### VORLIEGENDER TEXT
+++

Der Austausch mit den verschiedenen Generationen, welche alle denselben Glauben leben und gemeinsam mit ihrer Arbeit und ihrem Engagement versuchen, Kirche weiterhin sichtbar zu machen. Neben den verschiedenen Themen und Fragestellungen, mit denen wir uns als Gremium beschäftigen müssen, verbindet uns das Evangelium und der Glaube an Jesus Christus. Das verkünden und repräsentieren wir nach außen und erreichen damit auch immer wieder neue Menschen.
Erinnern Sie sich an einen echten, persönlichen Highlight-Moment in Ihrer Arbeit als KGR?
Meine allererste KGR-Sitzung. Diese war schon sehr aufregend für mich. Als junger Mensch (damals noch Auszubildende) in einem Kreis voller erfahrener KGR-Mitglieder mit Themen auf der Tagesordnung, von denen ich noch nicht allzu viel verstand, war schon herausfordernd. Da musste ich mich erstmal überwinden und einarbeiten. Tatsächlich wurde ich aber mit großer Freude aufgenommen und inhaltlich mitgenommen. Nach den ersten zwei Sitzungen war ich dann sehr schnell mit der Arbeit und den Inhalten vertraut.
Haben Sie einen oder mehrere persönliche Schwerpunktthemen in Ihrer Arbeit?
Ich versuche mir über alle Themen einen Überblick zu verschaffen, mich in neue Gebiete einzuarbeiten und mich da zu engagieren, wo ich gebraucht werde. Überwiegend liegt mir aber natürlich die Kinder- und Jugendarbeit am Herzen.
Was macht es manchmal schwer?
Verschiedene Generationen haben unterschiedliche Interessen und Verständnisse. Für jeden sind andere Themen wichtig oder relevant. Sich gemeinsam auf das Wesentliche zu fokussieren und sich bei der Arbeit nicht nur emotional leiten zu lassen, verlangt oft viel Disziplin und die Bereitschaft, jede Diskussion mit der nötigen Sachlichkeit und Rationalität zu führen.
Auch die Unterrepräsentierung meiner Generation macht es oft etwas schwer, ich würde mir hier zukünftig noch mehr Vertreter*innen wünschen.
Was sollte man mitbringen für die Arbeit im KGR?
Lust auf Veränderung. Wir stehen gesamtgesellschaftlich und auch kirchlich vor großen Herausforderungen (Digitalisierung, Generationswechsel, Kirchenaustritte, Wirtschaftslage ...), das bedeutet, man muss offen für Neues sein, Spaß daran haben, Entwicklungen gemeinsam positiv im Gemeindeleben voranzubringen und auch für Probleme und Krisen adäquate Lösungen zu finden.
Welche Sorgen sollte man sich nicht machen, wenn man über eine Kandidatur nachdenkt?

+++

(Auszüge aus einem Datensatz)
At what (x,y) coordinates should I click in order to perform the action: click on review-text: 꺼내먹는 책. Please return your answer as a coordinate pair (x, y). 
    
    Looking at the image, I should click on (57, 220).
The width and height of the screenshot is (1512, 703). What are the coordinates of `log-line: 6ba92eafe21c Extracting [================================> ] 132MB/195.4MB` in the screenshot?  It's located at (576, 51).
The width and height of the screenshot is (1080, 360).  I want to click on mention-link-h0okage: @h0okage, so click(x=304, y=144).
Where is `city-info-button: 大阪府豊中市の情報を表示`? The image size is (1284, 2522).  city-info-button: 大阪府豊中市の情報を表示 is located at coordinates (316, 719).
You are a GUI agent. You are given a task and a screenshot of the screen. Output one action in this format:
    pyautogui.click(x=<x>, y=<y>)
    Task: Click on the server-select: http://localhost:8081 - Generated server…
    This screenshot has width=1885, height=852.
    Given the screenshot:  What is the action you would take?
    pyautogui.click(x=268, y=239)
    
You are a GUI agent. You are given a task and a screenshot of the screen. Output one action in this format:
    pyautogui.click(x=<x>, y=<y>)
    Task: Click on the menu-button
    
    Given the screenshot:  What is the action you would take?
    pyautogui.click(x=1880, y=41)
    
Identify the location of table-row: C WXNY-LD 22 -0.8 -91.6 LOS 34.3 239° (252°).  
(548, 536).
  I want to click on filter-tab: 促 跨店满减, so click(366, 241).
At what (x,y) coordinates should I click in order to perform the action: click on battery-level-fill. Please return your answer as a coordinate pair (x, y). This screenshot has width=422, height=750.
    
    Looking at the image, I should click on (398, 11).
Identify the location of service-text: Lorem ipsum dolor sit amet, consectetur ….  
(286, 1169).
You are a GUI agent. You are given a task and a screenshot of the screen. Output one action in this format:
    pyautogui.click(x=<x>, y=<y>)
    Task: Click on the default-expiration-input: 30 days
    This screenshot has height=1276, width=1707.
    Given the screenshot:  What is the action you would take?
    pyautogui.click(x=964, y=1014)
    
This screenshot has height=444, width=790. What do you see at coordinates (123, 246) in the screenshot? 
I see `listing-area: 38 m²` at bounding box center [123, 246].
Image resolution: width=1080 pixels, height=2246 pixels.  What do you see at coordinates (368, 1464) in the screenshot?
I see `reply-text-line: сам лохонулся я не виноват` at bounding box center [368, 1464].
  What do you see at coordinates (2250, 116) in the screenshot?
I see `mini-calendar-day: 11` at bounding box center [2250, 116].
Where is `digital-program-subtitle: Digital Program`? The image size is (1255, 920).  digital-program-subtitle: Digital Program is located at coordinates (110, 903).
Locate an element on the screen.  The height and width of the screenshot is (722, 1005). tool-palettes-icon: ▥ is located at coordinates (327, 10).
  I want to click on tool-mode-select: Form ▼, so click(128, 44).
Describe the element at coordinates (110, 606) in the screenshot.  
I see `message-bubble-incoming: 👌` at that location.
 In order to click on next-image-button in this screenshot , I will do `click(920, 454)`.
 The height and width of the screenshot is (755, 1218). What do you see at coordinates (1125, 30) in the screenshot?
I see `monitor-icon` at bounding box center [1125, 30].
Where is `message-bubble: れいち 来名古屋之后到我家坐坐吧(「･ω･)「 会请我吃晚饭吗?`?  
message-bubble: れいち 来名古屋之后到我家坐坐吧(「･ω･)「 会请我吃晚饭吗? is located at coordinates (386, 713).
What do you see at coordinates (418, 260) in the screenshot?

+++

### ARBEITSAUFTRÄGE
a. Fassen Sie den Text über die Arbeit im KGR in zwei Sätzen zusammen.
b. Stimmen die folgenden Aussagen mit dem Text über die Arbeit im KGR überein? Antworten Sie jeweils mit Ja oder Nein und zitieren Sie die entscheidenden Worte des Textes.
(i) Die Kinder- und Jugendarbeit liegt der befragten Person besonders am Herzen.
(ii) Bei der ersten KGR-Sitzung waren der befragten Person die Themen auf der Tagesordnung bereits gut vertraut.
(iii) Die Generation der befragten Person ist im Gremium ausreichend vertreten.
Stützen Sie sich bitte ausschließlich auf den Text über die Arbeit im KGR.

### LÖSUNGEN
a. Die befragte Person empfand ihre erste KGR-Sitzung als junger Mensch als aufregend und herausfordernd, wurde aber mit großer Freude aufgenommen und war nach den ersten zwei Sitzungen mit der Arbeit vertraut; besonders am Herzen liegt ihr die Kinder- und Jugendarbeit. Schwer machen die Arbeit die unterschiedlichen Interessen der Generationen und die Unterrepräsentierung der eigenen Generation, und wer im KGR mitarbeiten will, sollte Lust auf Veränderung und Offenheit für Neues mitbringen.

b.
(i) Ja: „Überwiegend liegt mir aber natürlich die Kinder- und Jugendarbeit am Herzen.“
(ii) Nein: „mit Themen auf der Tagesordnung, von denen ich noch nicht allzu viel verstand“
(iii) Nein: „Auch die Unterrepräsentierung meiner Generation macht es oft etwas schwer“